Updated: Sep 9, 2018



However in the past few decades its magnificent golden rays have become harmful to man. The ozone layer, which shields the earth from the sun’s ultraviolet rays, has seen unprecedented damage. It is a natural sunscreen that protects us from skin cancer, but by the end of March 2011, 40 percent of the ozone in the stratosphere had been destroyed by industrial pollutants, allowing more of the sun’s harmful ultraviolet B rays to penetrate through the atmosphere. This has been linked to the increased rates of skin cancer, cataracts and immune system damage.


Had anyone considered the unintended consequences of chlorofluorocarbons (CFCs) when it was developed in the early part of the nineteenth century? It is evident that human actions were based on the “here and now” and they ignored the after effects of the pollutants, says Hans Jonah in his book The Imperative of Responsibility.


Over the past 250 years, man’s actions have continued to alter the Earth’s atmosphere dramatically. Thanks to the scientific and industrial revolutions which transformed industries such as manufacturing, agriculture, and mining, and improved the socioeconomic and cultural conditions. Technology advanced in leaps and bounds by the mid-1800s, and by the 21st century, modern medical technologies such as cell biology progressed so much that man had the power to defy age and extend life.


In 1960 the average person lived 53 years, but in 2010 the average human life was extended to 60 years. In 1800 the world’s population was one billion, it took 130 years to reach two billion, but within 30 years, by 1960, there were three billion people on this planet. Fast forward to November 2012, and more than seven billion of us are living on earth. The problem with this kind of exponential population growth is that it is perpetuating pollution problems, which in turn is having a detrimental effect on all living beings (see Environmental Ethics by Paul Pojman & Louis Pojman).

_Exercise set_:
a) Reproduce the portion of the passage on ozone depletion and pollution that begins at the words "However in the" and stops after the words "immune system damage.".
b) Extend the passage on ozone depletion and pollution, starting from its final sentence.

_Source data_:
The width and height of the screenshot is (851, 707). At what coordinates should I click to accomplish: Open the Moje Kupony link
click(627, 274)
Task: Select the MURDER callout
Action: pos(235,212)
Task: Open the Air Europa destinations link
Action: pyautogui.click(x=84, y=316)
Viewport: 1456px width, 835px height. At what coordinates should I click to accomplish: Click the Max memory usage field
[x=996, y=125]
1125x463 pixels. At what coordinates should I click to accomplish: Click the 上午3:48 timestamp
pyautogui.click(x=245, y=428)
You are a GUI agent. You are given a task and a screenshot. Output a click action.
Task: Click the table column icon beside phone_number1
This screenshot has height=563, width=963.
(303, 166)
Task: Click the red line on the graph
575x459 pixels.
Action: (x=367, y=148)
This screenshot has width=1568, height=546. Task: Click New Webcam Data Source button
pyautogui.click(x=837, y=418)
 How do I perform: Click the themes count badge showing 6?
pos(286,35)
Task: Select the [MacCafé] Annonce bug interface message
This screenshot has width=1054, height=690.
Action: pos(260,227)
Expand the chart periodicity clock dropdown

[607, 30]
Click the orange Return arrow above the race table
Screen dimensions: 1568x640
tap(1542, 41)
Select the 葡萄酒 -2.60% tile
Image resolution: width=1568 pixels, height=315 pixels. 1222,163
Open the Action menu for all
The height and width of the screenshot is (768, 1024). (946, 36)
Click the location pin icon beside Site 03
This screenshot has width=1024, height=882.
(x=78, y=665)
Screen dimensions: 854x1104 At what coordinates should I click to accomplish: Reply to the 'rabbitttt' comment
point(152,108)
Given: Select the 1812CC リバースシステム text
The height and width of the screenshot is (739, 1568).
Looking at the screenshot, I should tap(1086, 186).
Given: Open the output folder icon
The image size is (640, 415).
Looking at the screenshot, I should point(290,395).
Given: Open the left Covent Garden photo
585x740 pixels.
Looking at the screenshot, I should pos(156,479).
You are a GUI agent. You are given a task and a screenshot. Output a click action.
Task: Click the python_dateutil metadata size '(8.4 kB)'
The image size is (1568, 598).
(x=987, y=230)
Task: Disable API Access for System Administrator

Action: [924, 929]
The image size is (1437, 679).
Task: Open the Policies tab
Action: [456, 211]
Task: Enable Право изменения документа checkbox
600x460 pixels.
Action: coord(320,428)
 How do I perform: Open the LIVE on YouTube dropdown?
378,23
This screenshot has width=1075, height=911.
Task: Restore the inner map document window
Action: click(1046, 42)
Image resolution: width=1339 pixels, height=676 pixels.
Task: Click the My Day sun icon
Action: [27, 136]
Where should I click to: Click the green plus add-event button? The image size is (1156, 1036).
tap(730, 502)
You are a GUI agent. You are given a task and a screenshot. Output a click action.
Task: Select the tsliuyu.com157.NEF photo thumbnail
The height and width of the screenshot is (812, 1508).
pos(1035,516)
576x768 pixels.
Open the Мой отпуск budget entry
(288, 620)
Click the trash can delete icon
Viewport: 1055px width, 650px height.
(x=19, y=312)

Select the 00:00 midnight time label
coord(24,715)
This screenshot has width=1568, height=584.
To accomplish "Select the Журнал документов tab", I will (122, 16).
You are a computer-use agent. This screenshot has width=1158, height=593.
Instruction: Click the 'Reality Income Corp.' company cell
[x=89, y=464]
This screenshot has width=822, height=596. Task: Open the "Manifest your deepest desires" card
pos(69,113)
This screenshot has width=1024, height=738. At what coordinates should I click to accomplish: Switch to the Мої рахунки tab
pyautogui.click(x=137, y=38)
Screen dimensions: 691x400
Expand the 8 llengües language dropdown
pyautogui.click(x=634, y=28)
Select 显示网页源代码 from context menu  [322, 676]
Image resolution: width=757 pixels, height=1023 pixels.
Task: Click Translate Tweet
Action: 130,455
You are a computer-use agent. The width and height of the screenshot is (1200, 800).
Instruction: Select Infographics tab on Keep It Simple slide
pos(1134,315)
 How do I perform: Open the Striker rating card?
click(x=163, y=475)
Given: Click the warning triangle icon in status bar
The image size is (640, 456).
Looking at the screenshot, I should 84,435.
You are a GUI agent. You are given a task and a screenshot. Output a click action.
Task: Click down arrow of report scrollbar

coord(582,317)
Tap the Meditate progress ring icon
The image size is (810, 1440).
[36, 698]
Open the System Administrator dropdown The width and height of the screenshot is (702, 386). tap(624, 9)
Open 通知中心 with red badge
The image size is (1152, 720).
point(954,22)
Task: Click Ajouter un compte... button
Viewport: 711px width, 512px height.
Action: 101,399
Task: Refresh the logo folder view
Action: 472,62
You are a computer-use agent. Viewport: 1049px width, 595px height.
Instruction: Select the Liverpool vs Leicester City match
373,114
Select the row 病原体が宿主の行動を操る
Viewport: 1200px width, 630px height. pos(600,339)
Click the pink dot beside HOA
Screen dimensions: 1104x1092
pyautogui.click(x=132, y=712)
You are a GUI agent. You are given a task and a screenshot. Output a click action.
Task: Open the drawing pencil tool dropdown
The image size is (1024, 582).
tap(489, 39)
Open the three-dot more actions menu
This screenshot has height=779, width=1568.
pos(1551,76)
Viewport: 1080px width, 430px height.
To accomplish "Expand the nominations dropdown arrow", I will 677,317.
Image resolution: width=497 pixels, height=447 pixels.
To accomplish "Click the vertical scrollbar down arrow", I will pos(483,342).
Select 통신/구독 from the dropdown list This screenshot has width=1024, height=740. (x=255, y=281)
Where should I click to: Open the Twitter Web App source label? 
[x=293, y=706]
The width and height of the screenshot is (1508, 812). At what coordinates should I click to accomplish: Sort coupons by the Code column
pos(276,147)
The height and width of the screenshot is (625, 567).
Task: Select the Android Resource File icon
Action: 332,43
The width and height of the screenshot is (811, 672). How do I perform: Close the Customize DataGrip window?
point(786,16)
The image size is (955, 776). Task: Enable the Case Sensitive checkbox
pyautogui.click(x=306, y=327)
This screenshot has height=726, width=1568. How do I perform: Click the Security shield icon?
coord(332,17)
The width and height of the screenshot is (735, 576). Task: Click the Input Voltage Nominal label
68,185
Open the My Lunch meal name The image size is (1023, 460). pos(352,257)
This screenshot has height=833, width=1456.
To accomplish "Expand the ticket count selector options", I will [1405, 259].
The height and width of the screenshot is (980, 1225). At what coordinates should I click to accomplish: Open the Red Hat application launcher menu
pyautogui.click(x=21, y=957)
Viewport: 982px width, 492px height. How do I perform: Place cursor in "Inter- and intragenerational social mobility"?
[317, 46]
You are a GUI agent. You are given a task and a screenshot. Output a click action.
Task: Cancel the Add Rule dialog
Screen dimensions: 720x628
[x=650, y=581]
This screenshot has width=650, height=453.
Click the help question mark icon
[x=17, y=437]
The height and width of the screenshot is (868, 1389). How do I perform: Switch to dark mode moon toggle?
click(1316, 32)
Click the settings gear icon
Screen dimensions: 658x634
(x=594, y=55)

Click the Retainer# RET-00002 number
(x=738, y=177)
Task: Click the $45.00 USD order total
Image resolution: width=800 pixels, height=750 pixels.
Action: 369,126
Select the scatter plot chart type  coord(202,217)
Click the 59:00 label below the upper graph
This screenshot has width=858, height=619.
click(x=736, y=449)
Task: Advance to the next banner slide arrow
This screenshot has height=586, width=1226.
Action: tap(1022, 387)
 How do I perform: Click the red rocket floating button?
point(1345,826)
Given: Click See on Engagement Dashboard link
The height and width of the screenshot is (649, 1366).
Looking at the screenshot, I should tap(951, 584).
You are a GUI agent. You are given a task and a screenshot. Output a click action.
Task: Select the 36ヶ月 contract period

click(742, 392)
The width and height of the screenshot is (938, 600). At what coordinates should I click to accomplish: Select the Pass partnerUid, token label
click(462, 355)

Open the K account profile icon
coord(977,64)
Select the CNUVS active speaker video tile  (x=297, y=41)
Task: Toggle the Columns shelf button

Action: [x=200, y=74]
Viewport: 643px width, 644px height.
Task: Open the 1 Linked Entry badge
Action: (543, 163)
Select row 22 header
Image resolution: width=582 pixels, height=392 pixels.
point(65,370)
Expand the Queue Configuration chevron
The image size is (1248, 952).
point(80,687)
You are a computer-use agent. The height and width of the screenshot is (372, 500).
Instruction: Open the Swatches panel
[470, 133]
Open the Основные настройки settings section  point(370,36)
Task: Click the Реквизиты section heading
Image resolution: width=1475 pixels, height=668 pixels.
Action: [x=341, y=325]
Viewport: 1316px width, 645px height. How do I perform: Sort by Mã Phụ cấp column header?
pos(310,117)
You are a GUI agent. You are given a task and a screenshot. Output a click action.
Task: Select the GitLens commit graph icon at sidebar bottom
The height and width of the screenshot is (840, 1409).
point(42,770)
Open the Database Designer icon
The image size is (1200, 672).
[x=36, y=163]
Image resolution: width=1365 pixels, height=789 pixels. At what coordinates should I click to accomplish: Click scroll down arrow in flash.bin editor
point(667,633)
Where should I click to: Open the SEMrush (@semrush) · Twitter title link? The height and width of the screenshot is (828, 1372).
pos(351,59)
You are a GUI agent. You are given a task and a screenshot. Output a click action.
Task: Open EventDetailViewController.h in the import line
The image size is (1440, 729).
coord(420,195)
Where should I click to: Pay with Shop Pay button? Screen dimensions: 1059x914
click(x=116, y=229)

_Responses_:
a)
However in the past few decades its magnificent golden rays have become harmful to man. The ozone layer, which shields the earth from the sun’s ultraviolet rays, has seen unprecedented damage. It is a natural sunscreen that protects us from skin cancer, but by the end of March 2011, 40 percent of the ozone in the stratosphere had been destroyed by industrial pollutants, allowing more of the sun’s harmful ultraviolet B rays to penetrate through the atmosphere. This has been linked to the increased rates of skin cancer, cataracts and immune system damage.

b)
But the paradox is, people who have contributed the least to global warming are the ones that are impacted the most. Here again the unintended consequences of rapid technological advances comes under scrutiny, but a more important question is, “Is it ethical to act without knowing the consequences of these advances?” And Jonas questions, did anyone ever consider that in order to maintain the Earth’s balance? (“If we abolished death we must abolish procreation as well.”) Apparently not!


Technology is transforming the very conditions of human life and is posing an unprecedented threat to the existence of life on this planet. The International Union for the Conservation of Nature (IUCN), which recently released the latest Red List of Threatened Species, confirms an extinction crisis, with one-fifth of vertebrate species threatened. The report also reveals that an average of 50 species of mammals, birds and amphibians are moving closer to extinction each year due to the impacts of human activities such as agricultural expansion, logging, over-exploitation and invasive alien species.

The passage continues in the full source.